Il potere di tutti – Bisogna seminare anche nel deserto
di Rossella Aprea –
Il Paese sta lentamente, ma inesorabilmente scivolando nelle sabbie mobili della burocrazia, della corruzione, dell’illegalità, della crisi economica, ma noi cittadini dove siamo? Le risposte dei più sono passive “Ma noi che possiamo fare?” o peggio rassegnate “Tanto così va il mondo”, ma il Paese e la democrazia vivono attraverso ciascuno di noi. Ecco la forza nuova di Aldo Capitini “Mi vengono a dire che la realtà è fatta così, ma io non accetto” e ancora “La vita è lotta. Non c’è cosa di valore che non costi”. Tornare a comprendere il valore della responsabilità di tutti nei confronti del bene comune, lottare, partecipare per le cose che contano e rifiutare una scontata assuefazione o tacita accondiscendenza all’attuale situazione politica e sociale sono i primi passi verso il cambiamento.

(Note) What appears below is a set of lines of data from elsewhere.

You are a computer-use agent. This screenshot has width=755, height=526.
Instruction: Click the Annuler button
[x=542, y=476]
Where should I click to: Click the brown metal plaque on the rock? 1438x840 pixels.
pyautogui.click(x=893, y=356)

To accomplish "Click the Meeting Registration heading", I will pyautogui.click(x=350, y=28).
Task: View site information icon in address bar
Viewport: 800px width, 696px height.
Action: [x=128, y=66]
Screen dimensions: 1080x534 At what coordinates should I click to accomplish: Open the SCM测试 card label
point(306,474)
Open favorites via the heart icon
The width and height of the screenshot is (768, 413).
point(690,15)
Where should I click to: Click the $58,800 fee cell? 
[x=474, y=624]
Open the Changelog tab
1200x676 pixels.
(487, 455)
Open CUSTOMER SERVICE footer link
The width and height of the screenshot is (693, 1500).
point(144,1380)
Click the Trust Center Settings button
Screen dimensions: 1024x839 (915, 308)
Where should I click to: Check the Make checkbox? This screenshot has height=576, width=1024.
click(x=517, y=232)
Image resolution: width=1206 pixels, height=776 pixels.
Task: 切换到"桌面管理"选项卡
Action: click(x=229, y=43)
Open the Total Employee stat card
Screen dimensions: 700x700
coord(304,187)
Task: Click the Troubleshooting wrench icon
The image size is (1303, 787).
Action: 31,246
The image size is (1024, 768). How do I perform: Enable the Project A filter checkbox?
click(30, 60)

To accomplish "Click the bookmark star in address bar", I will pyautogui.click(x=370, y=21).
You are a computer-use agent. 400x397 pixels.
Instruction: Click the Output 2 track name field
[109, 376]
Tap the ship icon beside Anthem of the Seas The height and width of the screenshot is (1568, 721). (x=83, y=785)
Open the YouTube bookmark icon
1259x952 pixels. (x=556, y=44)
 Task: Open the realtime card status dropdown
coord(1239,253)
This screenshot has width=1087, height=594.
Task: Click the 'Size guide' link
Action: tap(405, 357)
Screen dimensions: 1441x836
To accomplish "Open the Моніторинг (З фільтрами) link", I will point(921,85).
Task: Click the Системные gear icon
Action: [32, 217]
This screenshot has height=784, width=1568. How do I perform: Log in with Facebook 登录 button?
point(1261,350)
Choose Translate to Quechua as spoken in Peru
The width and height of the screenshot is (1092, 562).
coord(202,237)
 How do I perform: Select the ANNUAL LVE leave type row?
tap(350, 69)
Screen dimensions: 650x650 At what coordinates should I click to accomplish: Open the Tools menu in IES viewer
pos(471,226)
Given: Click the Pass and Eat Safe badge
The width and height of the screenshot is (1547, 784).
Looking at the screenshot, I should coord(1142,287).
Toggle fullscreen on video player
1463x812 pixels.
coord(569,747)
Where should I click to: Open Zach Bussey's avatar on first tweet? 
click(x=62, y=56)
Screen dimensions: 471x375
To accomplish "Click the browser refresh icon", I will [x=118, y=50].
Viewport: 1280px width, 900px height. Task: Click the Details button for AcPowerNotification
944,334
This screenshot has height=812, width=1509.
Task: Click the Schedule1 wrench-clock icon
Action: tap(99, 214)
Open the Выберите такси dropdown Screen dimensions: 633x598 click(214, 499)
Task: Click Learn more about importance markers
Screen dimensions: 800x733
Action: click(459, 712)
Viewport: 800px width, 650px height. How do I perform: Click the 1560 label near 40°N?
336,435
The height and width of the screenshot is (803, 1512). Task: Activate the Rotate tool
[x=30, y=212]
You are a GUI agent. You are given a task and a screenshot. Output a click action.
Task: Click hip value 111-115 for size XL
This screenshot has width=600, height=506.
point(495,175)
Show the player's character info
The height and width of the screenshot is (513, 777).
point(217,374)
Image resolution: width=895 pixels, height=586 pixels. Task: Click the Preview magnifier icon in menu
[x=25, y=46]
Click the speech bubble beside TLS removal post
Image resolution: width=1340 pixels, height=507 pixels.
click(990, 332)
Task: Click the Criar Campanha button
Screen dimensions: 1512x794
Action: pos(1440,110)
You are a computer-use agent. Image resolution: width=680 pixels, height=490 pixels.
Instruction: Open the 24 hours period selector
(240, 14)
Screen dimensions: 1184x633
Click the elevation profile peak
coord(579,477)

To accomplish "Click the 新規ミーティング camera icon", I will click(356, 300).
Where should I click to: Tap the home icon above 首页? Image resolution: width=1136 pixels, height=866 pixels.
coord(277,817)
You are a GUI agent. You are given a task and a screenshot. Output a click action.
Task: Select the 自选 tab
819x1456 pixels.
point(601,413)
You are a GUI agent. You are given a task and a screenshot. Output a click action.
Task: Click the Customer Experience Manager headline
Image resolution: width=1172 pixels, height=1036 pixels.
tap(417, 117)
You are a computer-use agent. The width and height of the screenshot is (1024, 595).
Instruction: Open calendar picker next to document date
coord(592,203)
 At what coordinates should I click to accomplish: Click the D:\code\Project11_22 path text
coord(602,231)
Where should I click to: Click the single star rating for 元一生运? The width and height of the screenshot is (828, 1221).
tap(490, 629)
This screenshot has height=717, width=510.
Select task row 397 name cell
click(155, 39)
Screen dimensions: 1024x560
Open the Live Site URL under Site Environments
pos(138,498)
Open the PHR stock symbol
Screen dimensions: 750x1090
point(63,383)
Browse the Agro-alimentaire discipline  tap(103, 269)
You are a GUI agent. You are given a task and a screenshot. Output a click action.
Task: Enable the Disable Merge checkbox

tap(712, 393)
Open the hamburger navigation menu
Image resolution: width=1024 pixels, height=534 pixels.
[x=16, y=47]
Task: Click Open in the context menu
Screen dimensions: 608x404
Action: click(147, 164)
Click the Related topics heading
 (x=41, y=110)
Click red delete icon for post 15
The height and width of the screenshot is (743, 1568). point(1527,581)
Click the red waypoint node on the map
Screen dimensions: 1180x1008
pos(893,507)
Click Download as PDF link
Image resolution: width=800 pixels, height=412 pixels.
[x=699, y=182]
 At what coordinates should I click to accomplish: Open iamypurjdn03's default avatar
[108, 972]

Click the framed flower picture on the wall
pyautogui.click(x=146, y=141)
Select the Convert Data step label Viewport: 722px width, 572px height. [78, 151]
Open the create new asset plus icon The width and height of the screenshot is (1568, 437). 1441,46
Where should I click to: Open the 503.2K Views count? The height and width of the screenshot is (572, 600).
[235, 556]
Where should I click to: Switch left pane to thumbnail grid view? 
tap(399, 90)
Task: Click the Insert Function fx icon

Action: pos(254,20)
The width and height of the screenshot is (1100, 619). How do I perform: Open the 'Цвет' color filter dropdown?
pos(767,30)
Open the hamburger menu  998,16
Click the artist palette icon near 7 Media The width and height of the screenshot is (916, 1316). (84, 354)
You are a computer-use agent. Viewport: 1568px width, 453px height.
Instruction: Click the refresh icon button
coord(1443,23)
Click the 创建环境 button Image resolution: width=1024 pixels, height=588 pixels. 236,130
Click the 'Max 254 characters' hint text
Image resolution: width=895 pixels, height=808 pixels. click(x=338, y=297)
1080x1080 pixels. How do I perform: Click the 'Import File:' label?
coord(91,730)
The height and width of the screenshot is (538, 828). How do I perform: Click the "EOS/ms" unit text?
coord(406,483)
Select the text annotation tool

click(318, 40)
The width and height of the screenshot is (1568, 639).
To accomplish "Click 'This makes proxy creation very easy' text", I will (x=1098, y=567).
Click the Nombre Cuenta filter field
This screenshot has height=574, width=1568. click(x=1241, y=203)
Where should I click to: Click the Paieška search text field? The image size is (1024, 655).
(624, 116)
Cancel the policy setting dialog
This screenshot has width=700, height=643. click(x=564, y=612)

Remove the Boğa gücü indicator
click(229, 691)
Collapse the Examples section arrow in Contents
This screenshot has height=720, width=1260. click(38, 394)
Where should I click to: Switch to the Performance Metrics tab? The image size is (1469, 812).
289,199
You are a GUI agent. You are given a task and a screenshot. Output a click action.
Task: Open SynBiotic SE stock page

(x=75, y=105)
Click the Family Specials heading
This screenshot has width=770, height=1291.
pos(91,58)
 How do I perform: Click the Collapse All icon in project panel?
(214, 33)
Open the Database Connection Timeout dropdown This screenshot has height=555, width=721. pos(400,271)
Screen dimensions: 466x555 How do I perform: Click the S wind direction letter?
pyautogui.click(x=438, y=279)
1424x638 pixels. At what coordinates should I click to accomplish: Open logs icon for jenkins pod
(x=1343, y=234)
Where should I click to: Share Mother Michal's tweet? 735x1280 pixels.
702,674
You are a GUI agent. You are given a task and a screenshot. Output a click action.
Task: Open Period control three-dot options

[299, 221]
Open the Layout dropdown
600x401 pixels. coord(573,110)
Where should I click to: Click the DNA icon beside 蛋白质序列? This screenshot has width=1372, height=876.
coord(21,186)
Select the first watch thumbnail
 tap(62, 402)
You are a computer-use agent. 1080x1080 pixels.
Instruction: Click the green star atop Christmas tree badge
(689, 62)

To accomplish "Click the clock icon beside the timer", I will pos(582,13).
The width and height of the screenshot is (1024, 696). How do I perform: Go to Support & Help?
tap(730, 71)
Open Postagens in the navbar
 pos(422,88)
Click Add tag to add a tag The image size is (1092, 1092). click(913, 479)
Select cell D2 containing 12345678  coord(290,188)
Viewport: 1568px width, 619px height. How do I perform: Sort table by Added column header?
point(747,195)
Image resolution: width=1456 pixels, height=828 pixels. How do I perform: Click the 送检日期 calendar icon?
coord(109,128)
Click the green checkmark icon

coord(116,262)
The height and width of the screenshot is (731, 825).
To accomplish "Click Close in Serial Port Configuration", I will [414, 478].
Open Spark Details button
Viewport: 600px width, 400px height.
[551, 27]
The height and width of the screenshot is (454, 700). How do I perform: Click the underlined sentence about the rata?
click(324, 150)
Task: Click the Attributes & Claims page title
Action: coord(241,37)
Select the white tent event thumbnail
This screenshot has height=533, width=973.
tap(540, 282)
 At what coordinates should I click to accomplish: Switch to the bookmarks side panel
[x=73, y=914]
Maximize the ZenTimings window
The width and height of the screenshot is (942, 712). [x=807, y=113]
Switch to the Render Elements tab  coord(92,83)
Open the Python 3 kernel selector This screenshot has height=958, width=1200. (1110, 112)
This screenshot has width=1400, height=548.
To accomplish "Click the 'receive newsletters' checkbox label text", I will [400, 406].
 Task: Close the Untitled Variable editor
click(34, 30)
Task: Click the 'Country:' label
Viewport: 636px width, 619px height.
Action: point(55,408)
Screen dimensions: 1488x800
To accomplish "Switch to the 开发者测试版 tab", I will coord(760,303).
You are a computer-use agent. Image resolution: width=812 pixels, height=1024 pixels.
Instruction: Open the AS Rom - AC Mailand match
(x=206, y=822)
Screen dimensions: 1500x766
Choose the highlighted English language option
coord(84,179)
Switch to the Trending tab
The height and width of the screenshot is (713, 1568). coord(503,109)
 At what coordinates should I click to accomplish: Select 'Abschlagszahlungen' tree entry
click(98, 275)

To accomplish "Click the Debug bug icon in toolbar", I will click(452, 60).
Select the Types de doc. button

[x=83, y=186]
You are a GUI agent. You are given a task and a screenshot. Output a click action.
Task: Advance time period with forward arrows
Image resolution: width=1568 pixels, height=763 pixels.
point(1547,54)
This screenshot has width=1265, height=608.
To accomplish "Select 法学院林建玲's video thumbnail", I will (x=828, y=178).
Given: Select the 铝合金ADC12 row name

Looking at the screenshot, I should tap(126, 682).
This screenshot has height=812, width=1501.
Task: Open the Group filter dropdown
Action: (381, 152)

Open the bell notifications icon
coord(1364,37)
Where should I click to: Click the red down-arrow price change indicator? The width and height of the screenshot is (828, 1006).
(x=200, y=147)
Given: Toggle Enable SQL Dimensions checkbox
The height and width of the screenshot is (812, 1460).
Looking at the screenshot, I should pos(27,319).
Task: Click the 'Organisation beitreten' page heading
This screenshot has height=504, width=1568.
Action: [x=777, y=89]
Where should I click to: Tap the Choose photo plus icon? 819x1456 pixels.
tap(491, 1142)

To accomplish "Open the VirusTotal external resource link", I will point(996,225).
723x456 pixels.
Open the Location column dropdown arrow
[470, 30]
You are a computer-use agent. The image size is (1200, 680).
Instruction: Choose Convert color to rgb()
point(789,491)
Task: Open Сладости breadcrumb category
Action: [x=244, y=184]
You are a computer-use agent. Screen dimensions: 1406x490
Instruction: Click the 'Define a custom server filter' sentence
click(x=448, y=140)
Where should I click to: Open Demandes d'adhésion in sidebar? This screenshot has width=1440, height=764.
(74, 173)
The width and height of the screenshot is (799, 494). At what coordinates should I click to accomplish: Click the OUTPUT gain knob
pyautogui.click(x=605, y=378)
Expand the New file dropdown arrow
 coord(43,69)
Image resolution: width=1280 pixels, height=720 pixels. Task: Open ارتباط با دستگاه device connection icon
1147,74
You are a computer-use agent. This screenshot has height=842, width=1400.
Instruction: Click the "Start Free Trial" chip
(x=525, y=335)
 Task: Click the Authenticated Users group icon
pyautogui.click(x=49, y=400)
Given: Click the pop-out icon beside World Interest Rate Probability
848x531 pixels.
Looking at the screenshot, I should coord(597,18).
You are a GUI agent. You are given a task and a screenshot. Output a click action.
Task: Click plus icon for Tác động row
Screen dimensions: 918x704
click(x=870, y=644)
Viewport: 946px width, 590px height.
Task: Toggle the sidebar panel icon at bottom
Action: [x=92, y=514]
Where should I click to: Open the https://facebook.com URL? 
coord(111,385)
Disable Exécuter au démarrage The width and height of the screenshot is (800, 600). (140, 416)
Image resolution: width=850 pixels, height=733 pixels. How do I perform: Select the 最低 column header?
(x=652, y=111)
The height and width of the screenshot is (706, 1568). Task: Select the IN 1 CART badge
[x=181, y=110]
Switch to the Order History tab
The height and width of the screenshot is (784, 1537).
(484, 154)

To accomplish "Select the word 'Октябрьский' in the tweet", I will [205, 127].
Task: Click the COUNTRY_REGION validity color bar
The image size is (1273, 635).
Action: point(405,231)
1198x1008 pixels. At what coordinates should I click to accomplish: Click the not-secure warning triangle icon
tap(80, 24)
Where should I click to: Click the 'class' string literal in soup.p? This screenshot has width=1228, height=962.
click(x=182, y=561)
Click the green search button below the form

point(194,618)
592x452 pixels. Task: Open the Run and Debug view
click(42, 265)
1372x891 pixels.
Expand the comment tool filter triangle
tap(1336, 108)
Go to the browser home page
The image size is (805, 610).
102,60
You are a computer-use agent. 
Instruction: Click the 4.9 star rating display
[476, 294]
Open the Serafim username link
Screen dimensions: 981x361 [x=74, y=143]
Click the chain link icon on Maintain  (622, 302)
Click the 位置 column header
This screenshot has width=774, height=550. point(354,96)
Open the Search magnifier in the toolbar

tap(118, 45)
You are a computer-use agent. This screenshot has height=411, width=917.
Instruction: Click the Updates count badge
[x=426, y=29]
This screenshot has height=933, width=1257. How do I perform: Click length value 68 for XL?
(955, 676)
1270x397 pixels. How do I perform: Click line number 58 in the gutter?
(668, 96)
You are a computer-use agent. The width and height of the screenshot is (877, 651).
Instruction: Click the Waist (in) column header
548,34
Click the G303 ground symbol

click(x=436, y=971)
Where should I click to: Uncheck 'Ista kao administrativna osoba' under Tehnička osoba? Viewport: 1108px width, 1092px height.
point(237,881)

Scopro Aldo Capitini una sera di alcuni mesi fa, mentre, pigiando casualmente sul telecomando nel mio vagare da un canale all’altro, inciampo letteralmente in una trasmissione a lui dedicata su Rai Storia. Di Capitini non avevo mai sentito parlare. Per motivi anagrafici la cosa è certamente spiegabile, quasi inevitabile, ma dato lo spessore del personaggio mi stupisco di non aver mai avuto modo di saperne nulla prima. Capisco, poi, rapidamente il perchè. Filosofo, politico, antifascista, poeta, educatore, sostanzialmente un uomo indefinibile, non categorizzabile e per questo unico, religiosamente politico senza esserlo e senza cercare di esserlo. Un uomo dall’aria austera dietro gli occhiali spessi, dotato di un indomabile spirito giovanile, aperto ed innovativo, in perenne ricerca e in perpetuo movimento, pronto a guidare azioni che entravano nella politica e compromettevano i politici, pronto ad affrontare attraverso azioni collettive, che organizzava, i più svariati problemi politici. Un uomo d’azione, dunque, scomodo per i partiti e per la Chiesa.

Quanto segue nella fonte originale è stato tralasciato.